===== EXTRACTED INFORMATION =====

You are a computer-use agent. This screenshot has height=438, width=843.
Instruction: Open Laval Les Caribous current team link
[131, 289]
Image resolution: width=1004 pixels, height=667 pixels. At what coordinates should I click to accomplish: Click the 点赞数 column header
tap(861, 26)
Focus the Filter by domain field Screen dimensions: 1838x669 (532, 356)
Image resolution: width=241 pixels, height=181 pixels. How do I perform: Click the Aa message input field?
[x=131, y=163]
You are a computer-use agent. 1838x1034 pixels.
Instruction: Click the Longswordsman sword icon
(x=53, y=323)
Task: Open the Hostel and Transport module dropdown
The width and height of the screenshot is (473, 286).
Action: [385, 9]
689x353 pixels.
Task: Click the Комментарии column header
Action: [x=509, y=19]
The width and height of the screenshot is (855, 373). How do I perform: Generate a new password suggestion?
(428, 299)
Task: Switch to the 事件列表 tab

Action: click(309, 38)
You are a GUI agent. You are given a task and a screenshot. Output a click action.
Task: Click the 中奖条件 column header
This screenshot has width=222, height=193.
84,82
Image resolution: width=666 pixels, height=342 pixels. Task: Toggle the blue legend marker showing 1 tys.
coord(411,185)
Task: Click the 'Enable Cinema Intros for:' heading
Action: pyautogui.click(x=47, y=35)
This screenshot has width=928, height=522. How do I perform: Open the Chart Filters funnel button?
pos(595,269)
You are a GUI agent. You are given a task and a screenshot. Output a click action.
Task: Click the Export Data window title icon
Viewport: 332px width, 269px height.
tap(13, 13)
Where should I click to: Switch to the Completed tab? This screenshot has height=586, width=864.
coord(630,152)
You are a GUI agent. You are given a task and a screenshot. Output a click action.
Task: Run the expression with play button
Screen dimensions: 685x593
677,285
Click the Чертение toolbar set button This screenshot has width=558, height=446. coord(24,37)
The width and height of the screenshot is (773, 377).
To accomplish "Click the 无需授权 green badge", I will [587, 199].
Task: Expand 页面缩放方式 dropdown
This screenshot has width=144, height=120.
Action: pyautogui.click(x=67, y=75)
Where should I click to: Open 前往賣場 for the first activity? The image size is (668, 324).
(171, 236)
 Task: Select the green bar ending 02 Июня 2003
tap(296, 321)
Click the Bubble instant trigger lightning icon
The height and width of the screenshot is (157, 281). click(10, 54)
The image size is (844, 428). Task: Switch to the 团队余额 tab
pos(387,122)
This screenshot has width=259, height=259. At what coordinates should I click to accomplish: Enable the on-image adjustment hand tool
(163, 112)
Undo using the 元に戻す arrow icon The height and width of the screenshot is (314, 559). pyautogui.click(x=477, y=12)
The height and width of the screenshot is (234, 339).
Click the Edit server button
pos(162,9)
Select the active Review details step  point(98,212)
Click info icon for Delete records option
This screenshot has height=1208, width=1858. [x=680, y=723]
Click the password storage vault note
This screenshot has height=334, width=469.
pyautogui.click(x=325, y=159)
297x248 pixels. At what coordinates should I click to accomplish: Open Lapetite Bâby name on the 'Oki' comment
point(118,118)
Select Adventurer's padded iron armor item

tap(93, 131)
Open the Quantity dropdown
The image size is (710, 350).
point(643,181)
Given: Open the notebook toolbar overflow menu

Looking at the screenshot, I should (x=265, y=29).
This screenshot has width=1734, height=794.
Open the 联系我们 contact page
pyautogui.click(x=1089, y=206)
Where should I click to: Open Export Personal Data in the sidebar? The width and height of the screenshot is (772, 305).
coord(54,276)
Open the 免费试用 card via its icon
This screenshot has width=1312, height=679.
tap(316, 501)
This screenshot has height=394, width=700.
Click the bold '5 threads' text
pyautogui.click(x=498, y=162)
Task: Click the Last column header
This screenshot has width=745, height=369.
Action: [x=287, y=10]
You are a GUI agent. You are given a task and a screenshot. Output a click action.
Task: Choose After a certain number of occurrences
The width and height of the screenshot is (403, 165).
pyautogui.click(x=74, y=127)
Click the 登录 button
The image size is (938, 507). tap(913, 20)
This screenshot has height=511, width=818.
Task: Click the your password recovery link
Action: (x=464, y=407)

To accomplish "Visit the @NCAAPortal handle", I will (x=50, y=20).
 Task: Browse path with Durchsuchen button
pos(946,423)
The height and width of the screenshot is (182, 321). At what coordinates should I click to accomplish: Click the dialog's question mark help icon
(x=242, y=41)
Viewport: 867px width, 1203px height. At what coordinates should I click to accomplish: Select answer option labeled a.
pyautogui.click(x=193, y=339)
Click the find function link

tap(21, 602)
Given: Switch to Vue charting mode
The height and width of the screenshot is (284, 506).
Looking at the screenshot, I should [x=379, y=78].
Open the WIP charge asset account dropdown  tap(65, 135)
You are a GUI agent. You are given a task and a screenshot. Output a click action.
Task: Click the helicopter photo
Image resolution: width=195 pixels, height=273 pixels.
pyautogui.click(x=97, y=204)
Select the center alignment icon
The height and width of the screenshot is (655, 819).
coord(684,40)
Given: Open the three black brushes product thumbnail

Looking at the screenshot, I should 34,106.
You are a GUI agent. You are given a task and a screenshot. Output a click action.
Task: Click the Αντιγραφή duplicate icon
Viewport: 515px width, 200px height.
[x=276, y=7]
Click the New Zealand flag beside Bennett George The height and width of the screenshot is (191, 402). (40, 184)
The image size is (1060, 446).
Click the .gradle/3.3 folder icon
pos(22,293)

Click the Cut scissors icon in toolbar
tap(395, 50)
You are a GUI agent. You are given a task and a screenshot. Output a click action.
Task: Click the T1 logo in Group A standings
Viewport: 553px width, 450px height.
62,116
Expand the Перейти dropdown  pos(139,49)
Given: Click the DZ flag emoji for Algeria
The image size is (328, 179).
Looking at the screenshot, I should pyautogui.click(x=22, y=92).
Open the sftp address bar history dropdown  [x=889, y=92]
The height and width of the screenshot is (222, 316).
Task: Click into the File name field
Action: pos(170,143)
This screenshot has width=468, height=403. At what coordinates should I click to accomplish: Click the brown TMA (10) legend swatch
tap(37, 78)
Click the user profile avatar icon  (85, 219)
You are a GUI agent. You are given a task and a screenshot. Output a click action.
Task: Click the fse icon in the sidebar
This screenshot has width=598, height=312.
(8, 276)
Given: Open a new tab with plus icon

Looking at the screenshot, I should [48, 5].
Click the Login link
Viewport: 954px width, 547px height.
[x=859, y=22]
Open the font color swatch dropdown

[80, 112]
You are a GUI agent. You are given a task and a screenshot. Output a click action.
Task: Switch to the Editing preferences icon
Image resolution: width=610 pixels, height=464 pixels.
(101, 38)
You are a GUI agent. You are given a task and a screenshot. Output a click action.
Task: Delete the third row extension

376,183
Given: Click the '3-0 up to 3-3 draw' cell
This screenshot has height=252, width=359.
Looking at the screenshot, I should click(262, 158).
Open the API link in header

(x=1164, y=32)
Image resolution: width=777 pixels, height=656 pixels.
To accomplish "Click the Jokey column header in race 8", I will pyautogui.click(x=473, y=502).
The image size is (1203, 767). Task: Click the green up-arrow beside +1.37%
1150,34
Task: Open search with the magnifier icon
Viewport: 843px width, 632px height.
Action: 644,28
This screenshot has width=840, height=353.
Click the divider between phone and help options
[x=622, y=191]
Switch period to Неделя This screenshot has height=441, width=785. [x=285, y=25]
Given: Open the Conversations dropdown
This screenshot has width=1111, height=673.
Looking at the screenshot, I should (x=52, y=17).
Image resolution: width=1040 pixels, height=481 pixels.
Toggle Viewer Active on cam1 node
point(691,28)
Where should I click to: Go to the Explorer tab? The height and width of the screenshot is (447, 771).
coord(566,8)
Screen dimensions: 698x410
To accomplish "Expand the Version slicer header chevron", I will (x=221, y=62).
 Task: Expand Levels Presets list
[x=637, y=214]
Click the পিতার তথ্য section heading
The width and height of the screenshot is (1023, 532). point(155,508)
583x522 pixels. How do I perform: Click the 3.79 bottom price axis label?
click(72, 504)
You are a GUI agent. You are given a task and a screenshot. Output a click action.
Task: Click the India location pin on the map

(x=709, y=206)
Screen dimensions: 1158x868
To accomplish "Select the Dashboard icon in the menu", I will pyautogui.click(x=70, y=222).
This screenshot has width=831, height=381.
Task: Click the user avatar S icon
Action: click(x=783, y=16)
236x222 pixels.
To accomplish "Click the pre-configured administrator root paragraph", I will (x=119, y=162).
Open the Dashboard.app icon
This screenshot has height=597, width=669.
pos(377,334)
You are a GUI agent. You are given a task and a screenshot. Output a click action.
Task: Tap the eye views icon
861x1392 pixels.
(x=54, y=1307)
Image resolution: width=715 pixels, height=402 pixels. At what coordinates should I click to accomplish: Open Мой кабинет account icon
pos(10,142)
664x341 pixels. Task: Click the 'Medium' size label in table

=====

- EXERCISE -
Please reproduce the records above without any change, from the line containing "The height and width of the screenshot is (234, 339)." to the line containing "pos(946,423)", including both of those lines.

- EXERCISE RESULT -
The height and width of the screenshot is (234, 339).
Click the Edit server button
pos(162,9)
Select the active Review details step  point(98,212)
Click info icon for Delete records option
This screenshot has height=1208, width=1858. [x=680, y=723]
Click the password storage vault note
This screenshot has height=334, width=469.
pyautogui.click(x=325, y=159)
297x248 pixels. At what coordinates should I click to accomplish: Open Lapetite Bâby name on the 'Oki' comment
point(118,118)
Select Adventurer's padded iron armor item

tap(93, 131)
Open the Quantity dropdown
The image size is (710, 350).
point(643,181)
Given: Open the notebook toolbar overflow menu

Looking at the screenshot, I should (x=265, y=29).
This screenshot has width=1734, height=794.
Open the 联系我们 contact page
pyautogui.click(x=1089, y=206)
Where should I click to: Open Export Personal Data in the sidebar? The width and height of the screenshot is (772, 305).
coord(54,276)
Open the 免费试用 card via its icon
This screenshot has width=1312, height=679.
tap(316, 501)
This screenshot has height=394, width=700.
Click the bold '5 threads' text
pyautogui.click(x=498, y=162)
Task: Click the Last column header
This screenshot has width=745, height=369.
Action: [x=287, y=10]
You are a GUI agent. You are given a task and a screenshot. Output a click action.
Task: Choose After a certain number of occurrences
The width and height of the screenshot is (403, 165).
pyautogui.click(x=74, y=127)
Click the 登录 button
The image size is (938, 507). tap(913, 20)
This screenshot has height=511, width=818.
Task: Click the your password recovery link
Action: (x=464, y=407)

To accomplish "Visit the @NCAAPortal handle", I will (x=50, y=20).
 Task: Browse path with Durchsuchen button
pos(946,423)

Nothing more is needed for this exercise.